Puritans had two basic options: get on board with the program of a vigorously enforced Anglican conformity, or face the consequences of losing status and property, and quite possibly jail. Many chose the latter option, with men like John Bunyan and Richard Baxter being only the most high-profile men to suffer imprisonment for their stands against the Establishment. Then there were the decades of social marginalization—decades that turned into centuries—where English non-conformists were prevented from attending university, sitting in Parliament, or holding civil service positions. Indeed, if Catholics were legislated to the margins of society until the early nineteenth century, the same went for Baptists, Independents, Quakers, Presbyterians, and anyone who refused to conform.

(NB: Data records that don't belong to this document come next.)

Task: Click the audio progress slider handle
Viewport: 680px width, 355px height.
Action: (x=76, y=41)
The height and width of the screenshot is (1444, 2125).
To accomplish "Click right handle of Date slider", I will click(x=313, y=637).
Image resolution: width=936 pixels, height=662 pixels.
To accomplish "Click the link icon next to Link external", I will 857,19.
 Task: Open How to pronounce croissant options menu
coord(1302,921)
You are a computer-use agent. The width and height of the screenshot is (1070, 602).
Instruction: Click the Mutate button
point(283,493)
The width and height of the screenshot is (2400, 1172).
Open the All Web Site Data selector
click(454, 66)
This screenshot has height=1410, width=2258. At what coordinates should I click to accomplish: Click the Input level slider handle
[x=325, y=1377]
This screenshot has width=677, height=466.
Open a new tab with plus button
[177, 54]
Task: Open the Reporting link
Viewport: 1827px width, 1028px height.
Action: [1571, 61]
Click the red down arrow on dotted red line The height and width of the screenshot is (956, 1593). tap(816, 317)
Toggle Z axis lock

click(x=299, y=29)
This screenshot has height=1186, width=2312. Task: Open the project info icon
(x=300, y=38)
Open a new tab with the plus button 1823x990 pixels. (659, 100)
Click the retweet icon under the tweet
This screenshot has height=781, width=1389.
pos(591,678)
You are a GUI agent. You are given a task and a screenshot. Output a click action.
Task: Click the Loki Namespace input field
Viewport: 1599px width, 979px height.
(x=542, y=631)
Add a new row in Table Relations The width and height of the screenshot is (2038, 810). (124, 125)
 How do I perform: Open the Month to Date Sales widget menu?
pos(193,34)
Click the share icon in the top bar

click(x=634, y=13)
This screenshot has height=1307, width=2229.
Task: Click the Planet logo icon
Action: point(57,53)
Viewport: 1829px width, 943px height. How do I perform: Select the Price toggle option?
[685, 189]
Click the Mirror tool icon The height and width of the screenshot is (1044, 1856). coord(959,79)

On these grounds alone, I think we can generally assume that the typical post-1662 Puritan knew more about suffering and marginalization than the typical 2010 professor, with tenure and a full benefits package, in a bog-standard Lit. Crit. or Minority Studies Department at a common or garden University. What makes the difference, it seems to me, is not that these men did not know about suffering and about being on the wrong end of terrible abuse of power; it is rather that they did not see the need constantly to refer to their sufferings in their public ministries, whether from the pulpit or on the printed page.
Carl Trueman, “Minority Report: Not in the Public Interest” In , in Themelios: Volume 35, No. 2, July 2010 (United Kingdom: The Gospel Coalition, 2010), 195-96.